## [Listed entries]
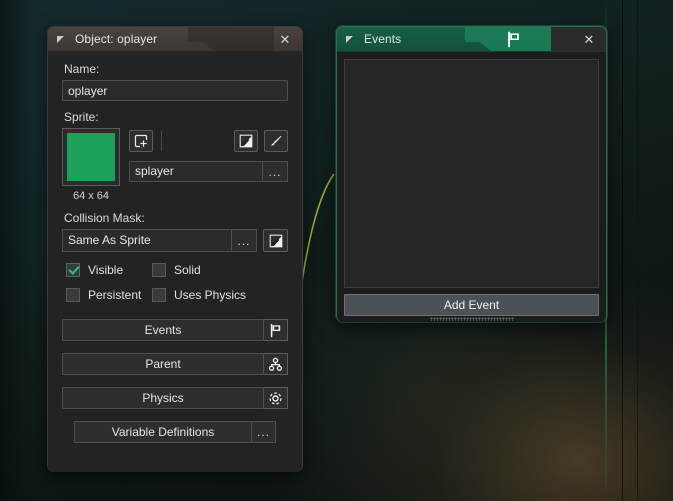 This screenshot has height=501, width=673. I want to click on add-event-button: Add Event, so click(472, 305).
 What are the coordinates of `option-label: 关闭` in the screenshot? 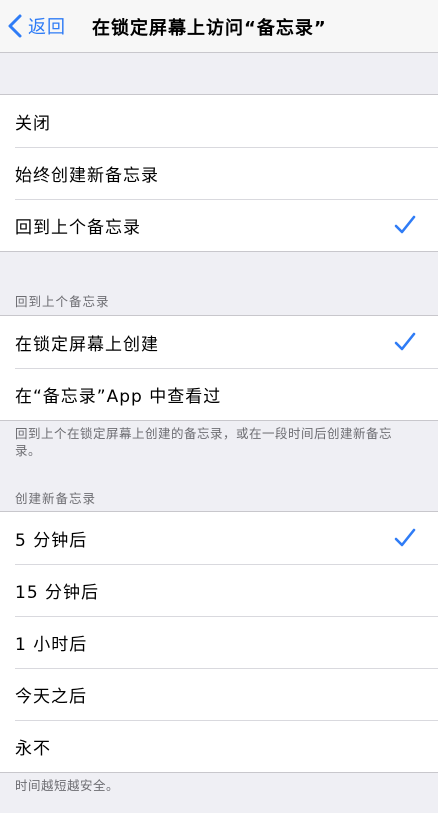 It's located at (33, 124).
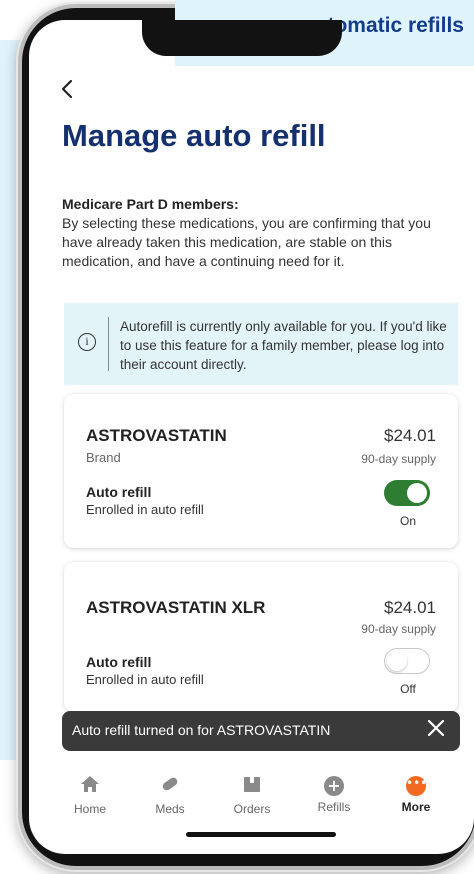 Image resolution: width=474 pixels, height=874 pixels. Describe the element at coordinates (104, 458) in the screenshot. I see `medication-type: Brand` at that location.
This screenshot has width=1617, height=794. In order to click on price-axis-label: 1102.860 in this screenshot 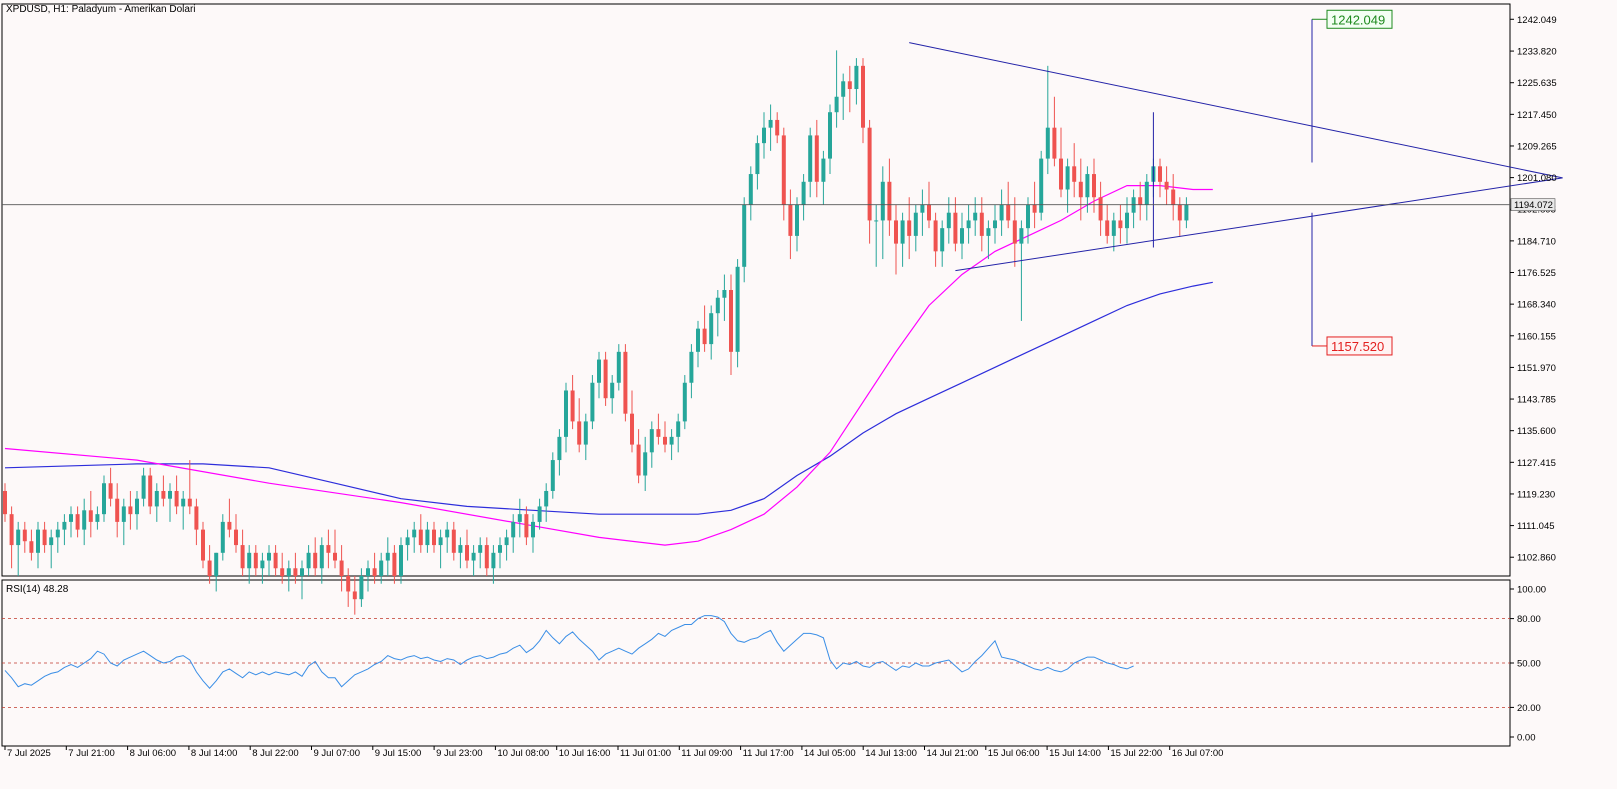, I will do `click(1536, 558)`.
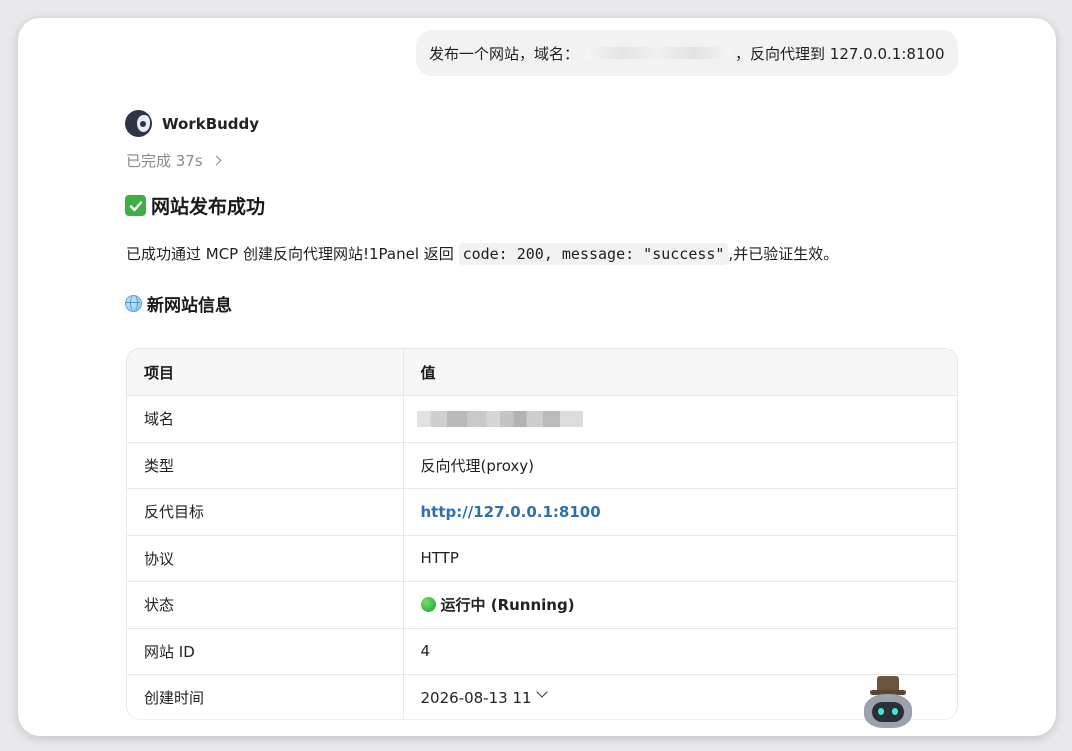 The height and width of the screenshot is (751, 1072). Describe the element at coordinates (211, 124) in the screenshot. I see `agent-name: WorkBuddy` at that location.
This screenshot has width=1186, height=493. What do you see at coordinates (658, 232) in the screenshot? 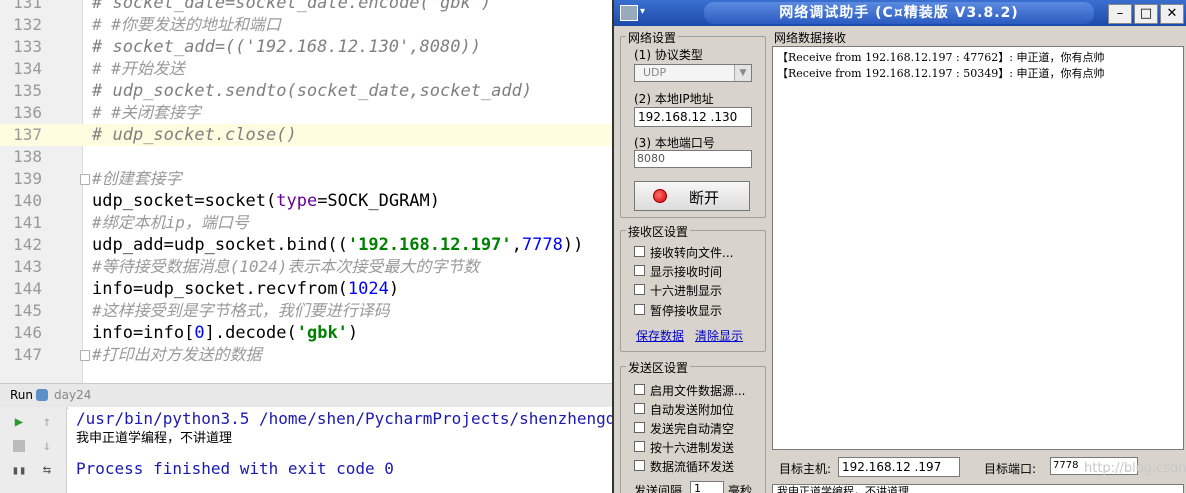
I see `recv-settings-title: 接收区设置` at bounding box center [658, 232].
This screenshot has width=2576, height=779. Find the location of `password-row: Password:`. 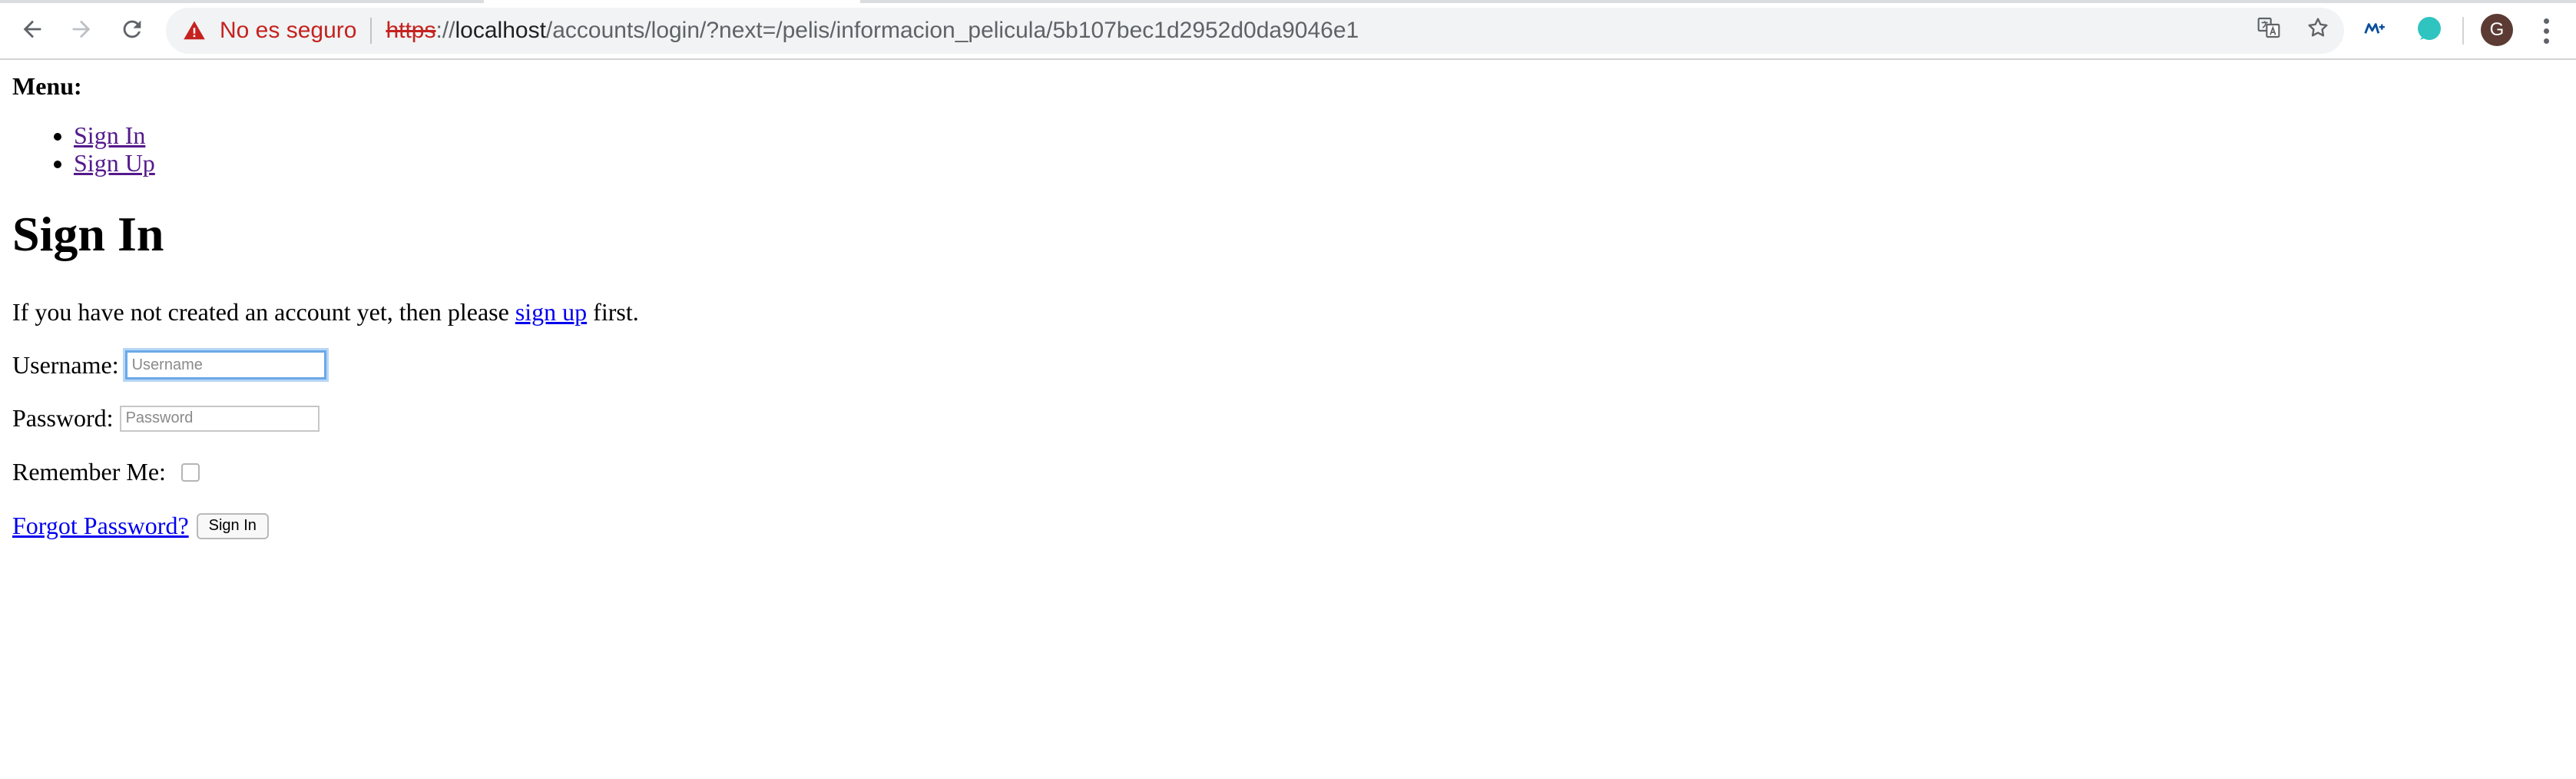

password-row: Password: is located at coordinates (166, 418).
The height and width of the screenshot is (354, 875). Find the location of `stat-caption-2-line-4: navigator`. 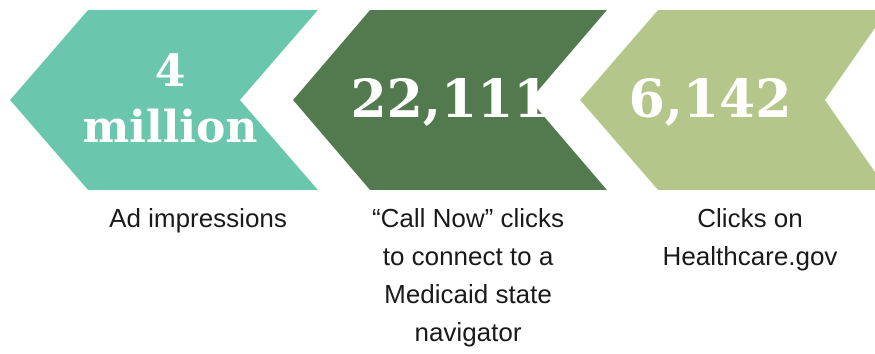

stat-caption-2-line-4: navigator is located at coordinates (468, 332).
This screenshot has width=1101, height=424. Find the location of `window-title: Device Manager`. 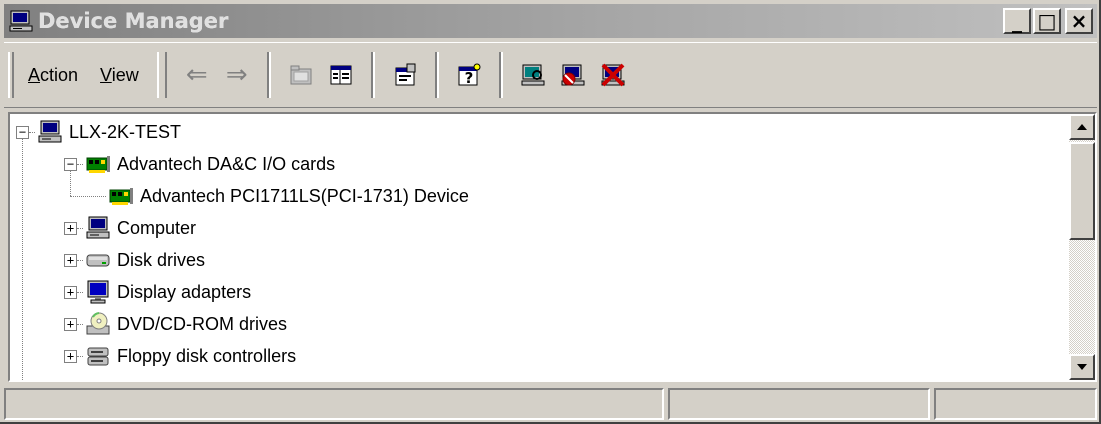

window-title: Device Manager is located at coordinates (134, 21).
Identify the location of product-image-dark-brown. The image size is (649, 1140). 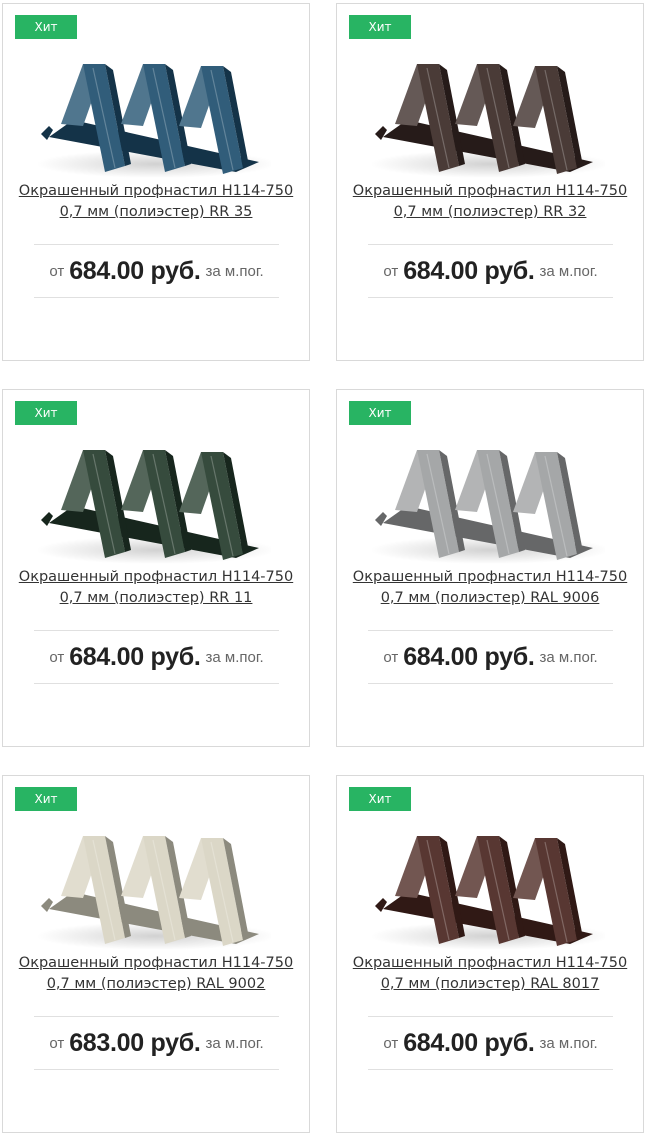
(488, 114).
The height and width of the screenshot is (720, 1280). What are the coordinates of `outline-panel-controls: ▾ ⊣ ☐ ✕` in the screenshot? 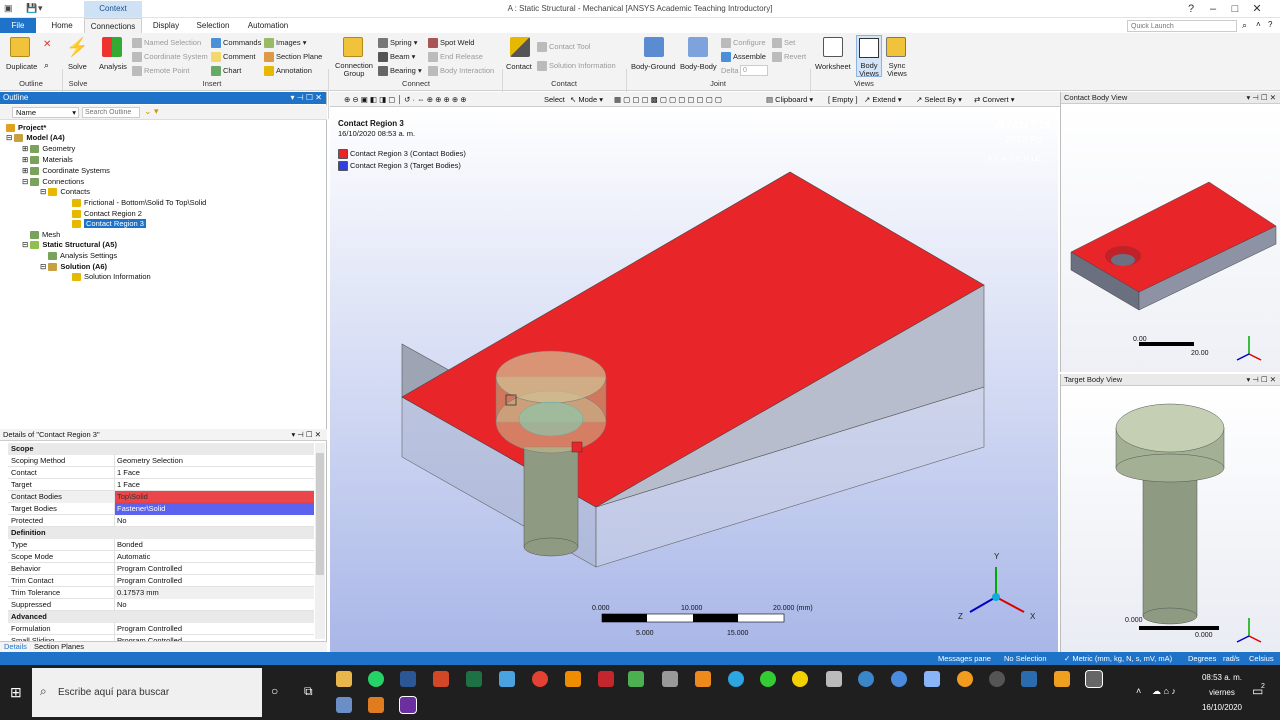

## [What you have to do]
Write out the part of the data that opens with the line containing "This screenshot has width=1186, height=493." and runs through the end of the data, swapping "Find the location of" for "Locate" and leaving everything else unchanged. Leave the pictures out of your answer.

## [Solution to the exercise]
This screenshot has width=1186, height=493. What do you see at coordinates (658, 232) in the screenshot? 
I see `recv-settings-title: 接收区设置` at bounding box center [658, 232].
This screenshot has width=2576, height=779. Locate `password-row: Password:`. 

password-row: Password: is located at coordinates (166, 418).
The height and width of the screenshot is (354, 875). Locate `stat-caption-2-line-4: navigator`. 

stat-caption-2-line-4: navigator is located at coordinates (468, 332).
This screenshot has width=1101, height=424. Locate `window-title: Device Manager`. 

window-title: Device Manager is located at coordinates (134, 21).
Identify the location of product-image-dark-brown. The image size is (649, 1140). 
(488, 114).
The height and width of the screenshot is (720, 1280). What are the coordinates of `outline-panel-controls: ▾ ⊣ ☐ ✕` in the screenshot? 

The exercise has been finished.